The Strands SDK is a Python library that wraps Bedrock API calls. You install it in the Code Interpreter environment by including it in the parent’s tool definition.

Observability and Debugging

You need visibility into three layers:

  1. Parent LLM traces: What code did the parent generate? What decisions did it make?
  2. Sandbox execution logs: What Python code ran? What errors occurred?
  3. Sub-LLM call logs: What chunks were sent? What responses came back?

Bedrock AgentCore logs Code Interpreter execution to CloudWatch. You see the generated Python, stdout, stderr, and execution time.

The Strands SDK can log sub-LLM calls to a structured format (e.g., JSON lines). You pipe these logs to S3 or a monitoring service.

The parent LLM’s reasoning is harder to observe. You can add explicit logging steps in the parent’s prompt (e.g., “Before each sub-call, print your reasoning”). This adds tokens but improves debuggability.

When a workflow fails, start with the sandbox logs. Most failures are Python errors or sub-LLM timeouts. If the sandbox logs look clean, check the parent’s generated code for logic errors.

Security Boundaries

The sandbox enforces strict boundaries:

  • No network access except to Bedrock API endpoints.
  • No file system writes outside the session directory.
  • No access to AWS credentials or environment variables.

The parent LLM cannot exfiltrate data by generating code that writes to external services. The sandbox blocks outbound connections.

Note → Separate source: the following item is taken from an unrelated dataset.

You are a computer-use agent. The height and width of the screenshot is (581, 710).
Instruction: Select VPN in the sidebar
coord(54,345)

The sub-LLM calls go through Bedrock’s API, which enforces IAM policies. You control which models the sandbox can invoke and which data the models can access.

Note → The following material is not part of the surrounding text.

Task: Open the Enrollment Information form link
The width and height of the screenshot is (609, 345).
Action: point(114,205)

The parent’s generated code runs in an isolated environment. If the parent generates malicious code (e.g., infinite loop), the sandbox terminates the session after a timeout.

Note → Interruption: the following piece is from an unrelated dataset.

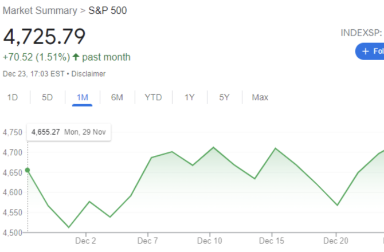Switch to the 5D time range tab
Image resolution: width=384 pixels, height=252 pixels.
pos(47,97)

You should still validate the parent’s generated code before execution. Add a static analysis step that checks for dangerous patterns (e.g., eval(), exec(), os.system()).

When to Use This Pattern

Use Recursive Language Models when:

  • Document size exceeds the largest available context window.
  • You need to compare or aggregate information across multiple long documents.
  • Latency is acceptable (sub-LLM calls add overhead).
  • You can tolerate occasional sub-call failures and need retry logic.

Avoid this pattern when:

  • Documents fit comfortably in a single context window (simpler to just send the whole thing).
  • You need real-time responses (orchestration adds seconds to minutes of latency).
  • Your task requires holistic reasoning over the entire document (recursive decomposition may miss cross-section dependencies).
  • You lack observability infrastructure to debug multi-layer failures.

Technical Verdict

Recursive Language Models shift the bottleneck from context window size to orchestration complexity. You trade a hard limit for a soft one. The parent LLM must be smart enough to decompose the task correctly, and you must handle sub-call failures gracefully.

This pattern works best for tasks that naturally decompose into independent sub-questions (e.g., “Summarize each section, then compare summaries”). It works poorly for tasks that require holistic reasoning (e.g., “Identify subtle contradictions across the entire document”).

The Code Interpreter as persistent memory is the key insight. Without it, you would need to pass intermediate results back through the parent’s context, which reintroduces the context window problem. The sandbox keeps the parent’s context small and focused.

If you are hitting context limits and your task can be decomposed, this is a practical alternative to waiting for bigger models. If your task requires holistic reasoning, you still need a bigger context window or a different approach (e.g., retrieval-augmented generation with careful chunking).